Two weeks ago, two database companies reported earnings: incumbent giant Oracle (NYSE:ORCL) and upstart MongoDB (NASDAQ:MDB). While Oracle's earnings and revenue beat expectations, its guidance was viewed by some as disappointing, and the stock hasn't done much since.
MongoDB, meanwhile, destroyed revenue and earnings expectations, posting an incredible 71% revenue growth rate, and the stock is up 78% on the year.
So, should Oracle be worried about this young, fast-growing company?
SQL vs. document databases
MongoDB's open-source database is built on a different technological architecture than Oracle's core relational database. The company's founders realized that legacy relational databases were frustrating to use in this new world of unstructured data, which doesn't necessarily fit into neat row-and-column formats. They, in turn, came up with a document-based database architecture, which is far more flexible.
Oracle turns a blind eye
After Oracle's earnings report, CEO Mark Hurd was interviewed on CNBC, where he was asked about MongoDB's assertion that legacy databases were built on "outdated technology."
Hurd's answer didn't exactly inspire confidence:
Look at the numbers, right? I mean, look at our growth, you know, relative to the market growth. We have roughly 50% of the market. Every other database dollar is spent with us and if you look at -- don't even take one quarter, take 12 quarters, we're growing faster than the overall market, which is a $40 billion market. So we gained a bit of share, and we just introduced the most exciting database release that we've had in our history, which is autonomous database, which is going to bring a whole set of capabilities, from artificial intelligence actually being integrated into the database. So from a feature set perspective, whatever this guy is that you're talking about was saying, um, this is um, you know, I don't know -- 15 years, 20 years ahead of, sort of, that technology? So, you know, the best thing you can do when you get comments like that is, just look at the numbers and look at the facts, and see what they're telling you. And they tell you we're growing faster than the market and gaining share.
A couple of things stuck out to me in the above quote:
- Hurd didn't mention the difference between SQL vs. document-based architectures.
- He referred to Dev Ittycheria, CEO of MongoDB -- which is an $8 billion market cap company -- as "this guy," either refusing to acknowledge MongoDB, or even worse, didn't know who he was.
- Hurd said to "just look at the numbers." If you do that, MongoDB's growth prospects look pretty good relative to Oracle's.

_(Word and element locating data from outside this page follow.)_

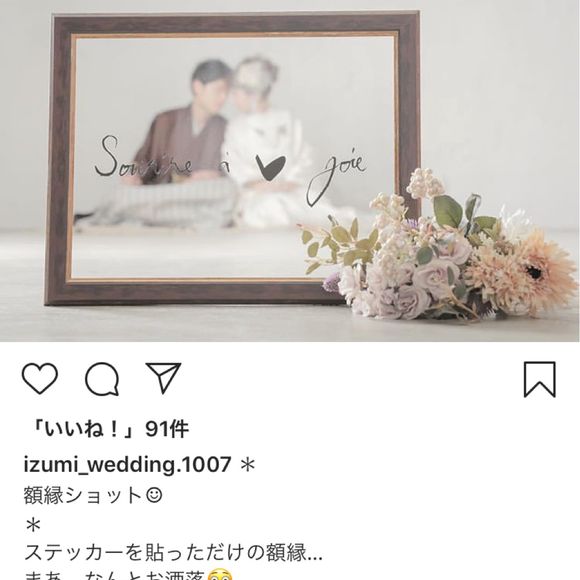
Task: View the 91 likes list
Action: (110, 429)
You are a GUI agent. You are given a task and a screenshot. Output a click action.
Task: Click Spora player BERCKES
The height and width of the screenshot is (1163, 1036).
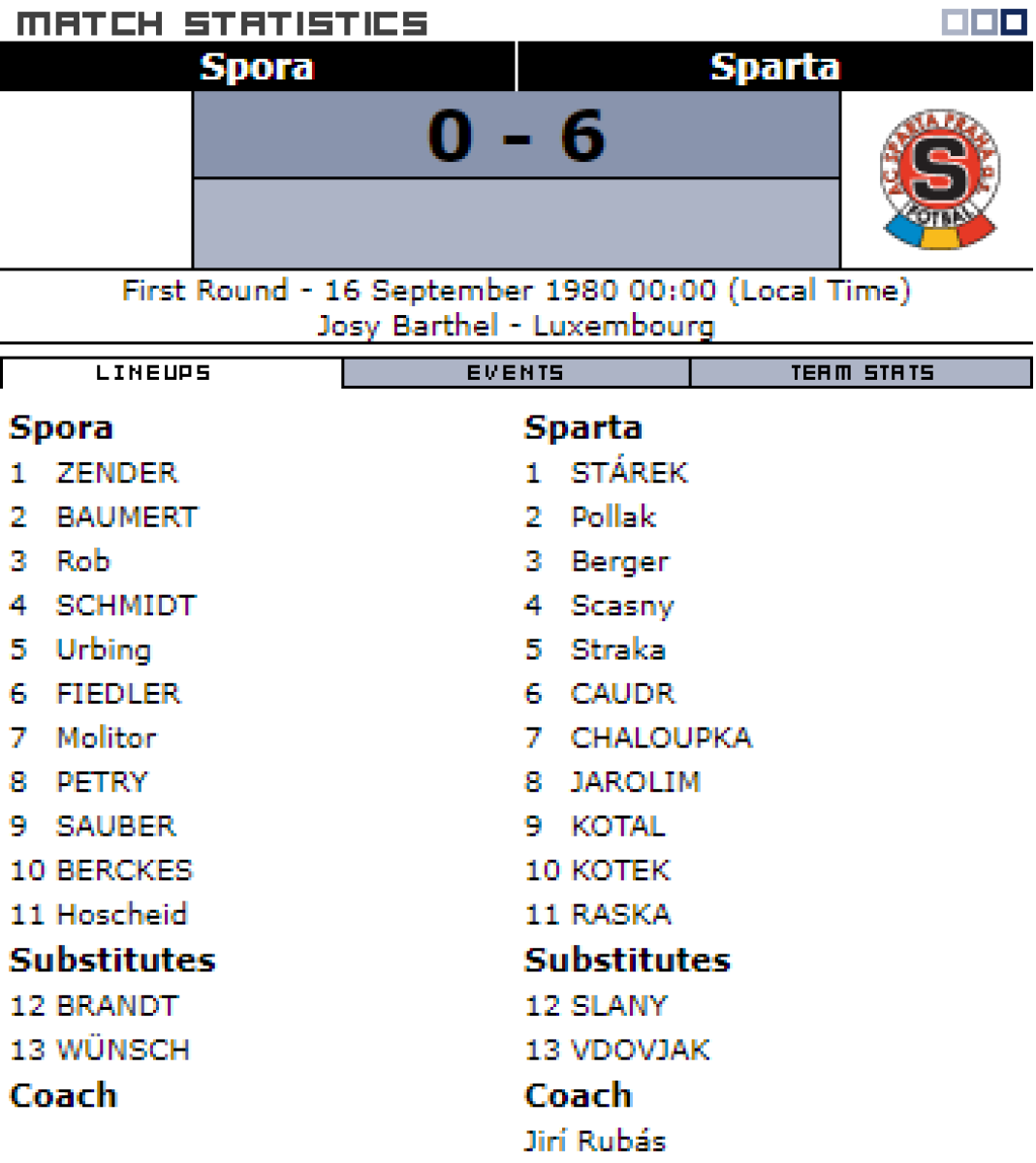[124, 870]
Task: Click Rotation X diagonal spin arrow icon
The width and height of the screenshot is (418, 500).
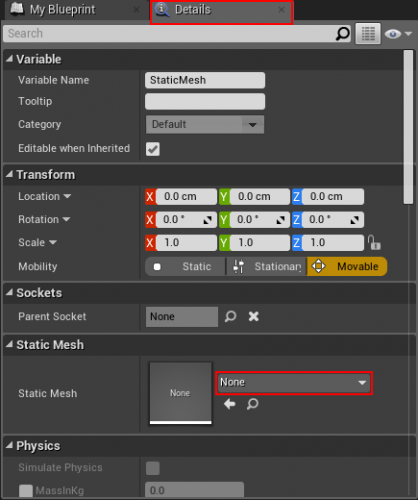Action: 208,220
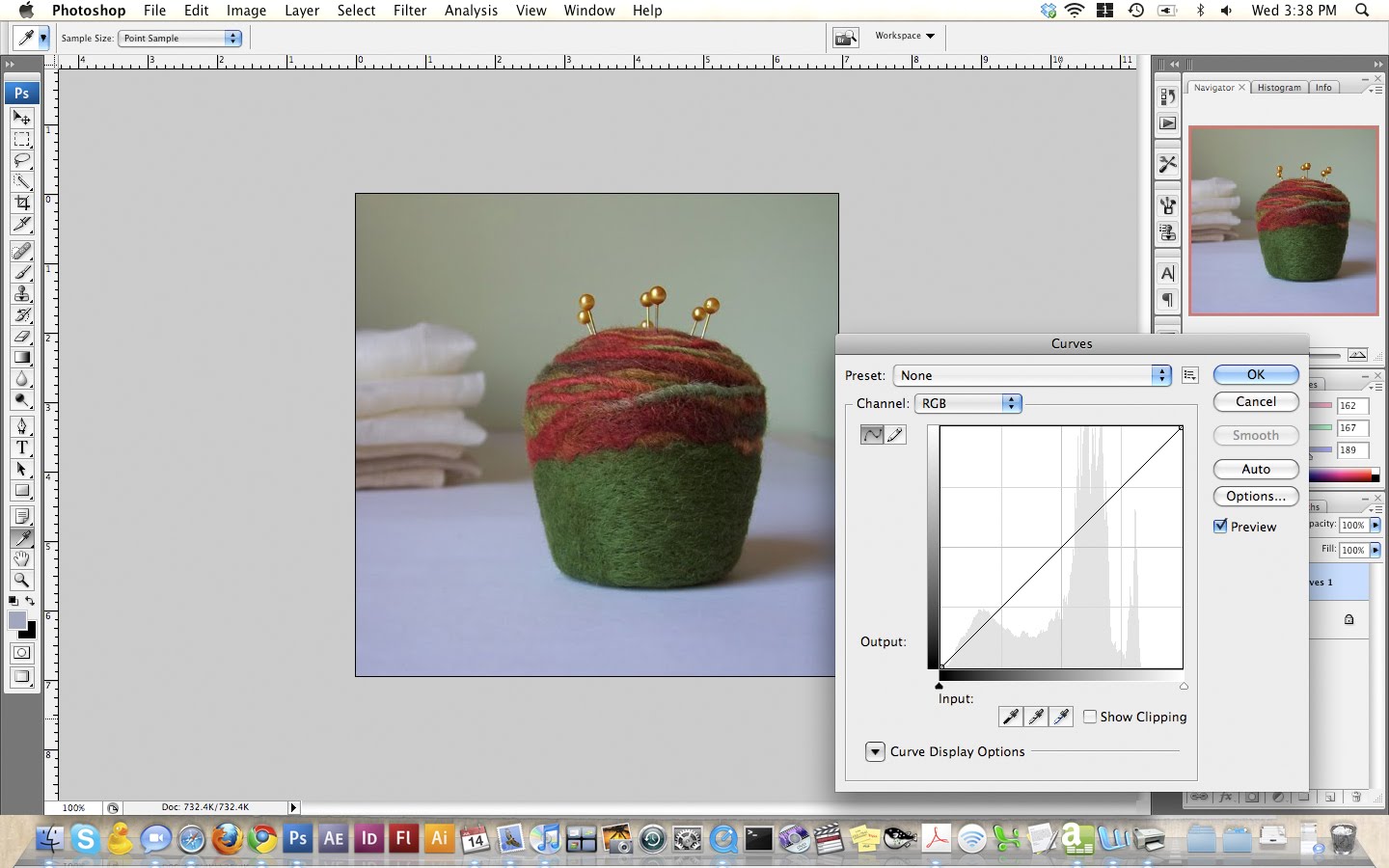Pick the Hand tool
Screen dimensions: 1389x868
(x=21, y=559)
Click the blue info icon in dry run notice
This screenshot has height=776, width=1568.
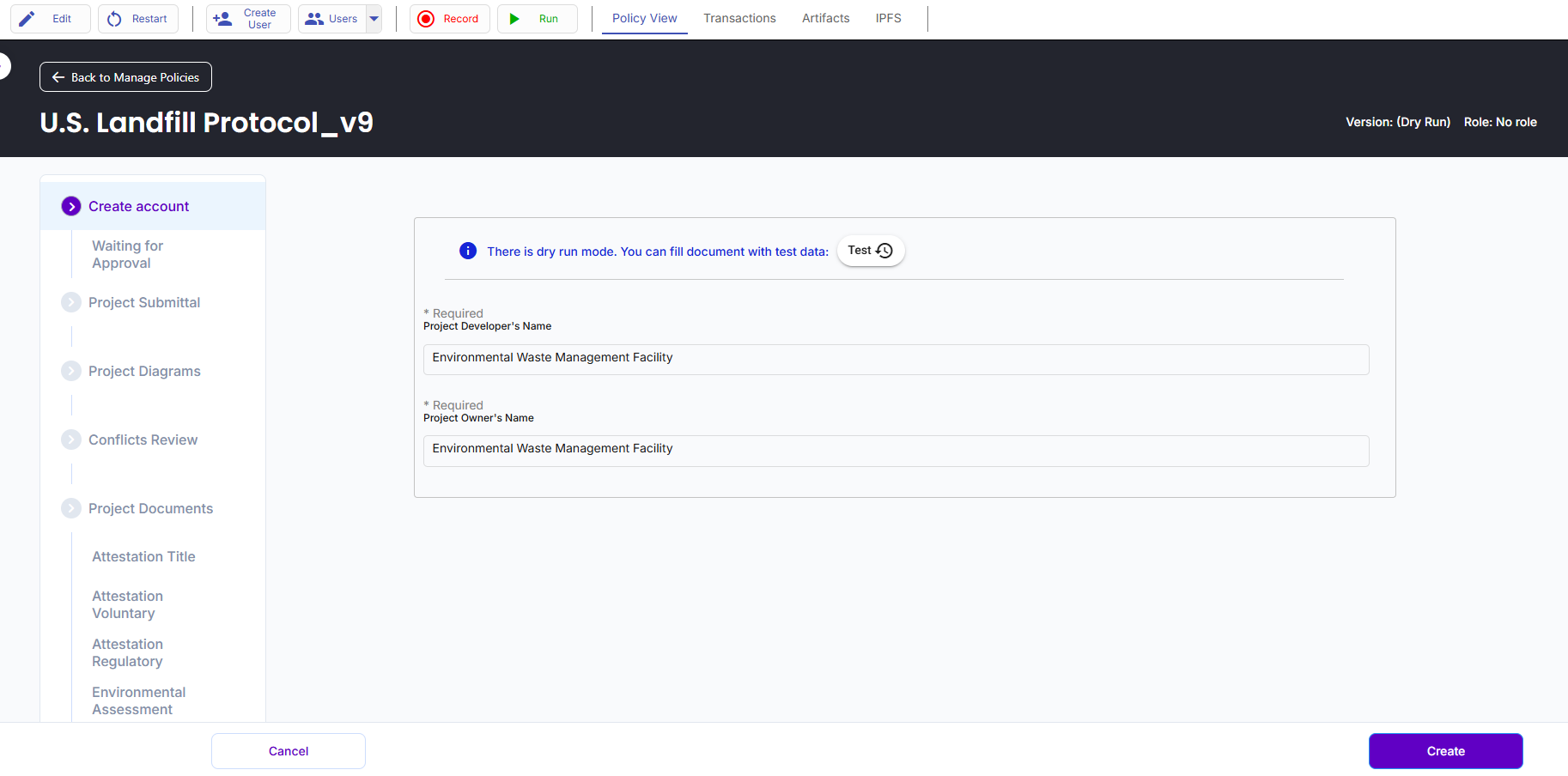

Embellishing on the third point, again, MongoDB's revenue grew 71%, accelerating over the prior quarter, while Oracle's overall growth rate was about flat. Getting into the Oracle's core database segment, Oracle's cloud services and license support segment, which includes both traditional and cloud database, grew just 1% last quarter, though 3% in constant currency, a deceleration from the previous three quarters.
Oracle also doesn't break out its on-premise database vs. cloud database revenue. Actually, it doesn't even separate database revenue from its other applications such as human capital management or enterprise resource planning software, which might make the skeptical investor wonder if Oracle is trying to hide something.

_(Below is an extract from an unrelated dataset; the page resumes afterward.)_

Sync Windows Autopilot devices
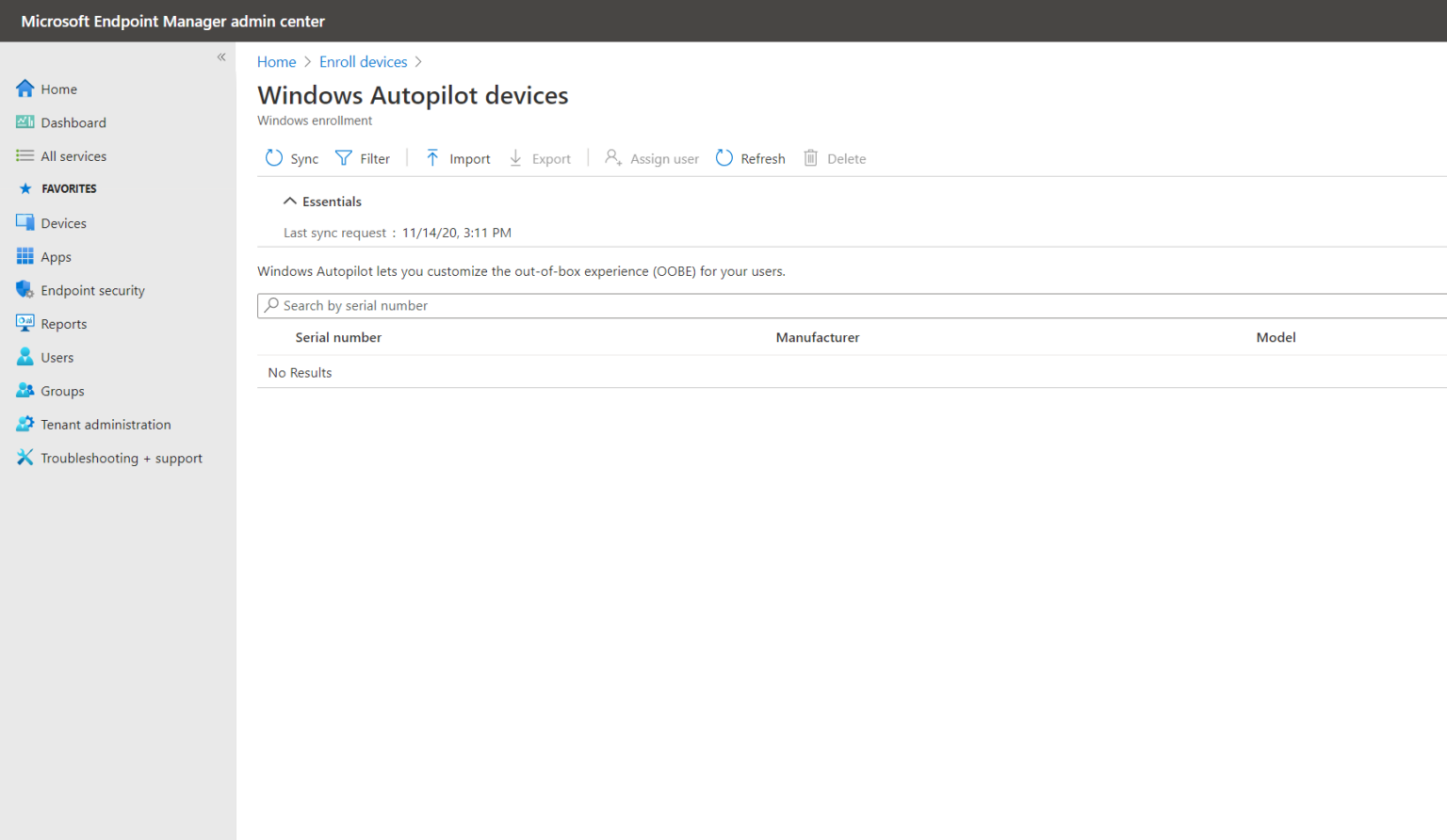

Even though Hurd says Oracle's revenue should accelerate in the back half of 2019 and 2020 as the autonomous database ramps up, it's still a far cry from MongoDB's disruptive 70%-plus rate from Q4. Also, MongoDB does separate out its on-premise revenue from its cloud Atlas product, which grew a whopping 400% last quarter. I imagine if Oracle had a product growing anywhere near that rate, management would be sure to call it out.
An innovator's dilemma?
Still, on pure revenue numbers, Oracle doesn't appear to have much to fear from MongoDB -- at least on the surface. Oracle has roughly $40 billion in revenue, about half that from its database business. In the meantime, MongoDB's trailing-12-month revenue is only $256 million, a little more than 1% of Oracle's database revenue. Oracle also faces competitive threats from the likes of Amazon.com (NASDAQ:AMZN), with its new database services, and other larger companies.
But in Clayton Christensen's 1997 book The Innovator's Dilemma: When New Technologies Cause Great Firms to Fail, he argued that large firms can get disrupted because they're hesitant to disrupt existing high-margin businesses (Oracle has operating margins of 35%), and thus ignore new technologies that have little immediate potential.
Could MongoDB take on Oracle more directly in the future? It's hard to say, but Hurd's comments remind me of ex-HBO CEO Jeff Bewkes dismissing Netflix (NASDAQ: NFLX) as "the Albanian army." While it's not easy to switch from Oracle's databases, like you would from a cable subscription, if I were an Oracle shareholder, Hurd's dismissive response would concern me.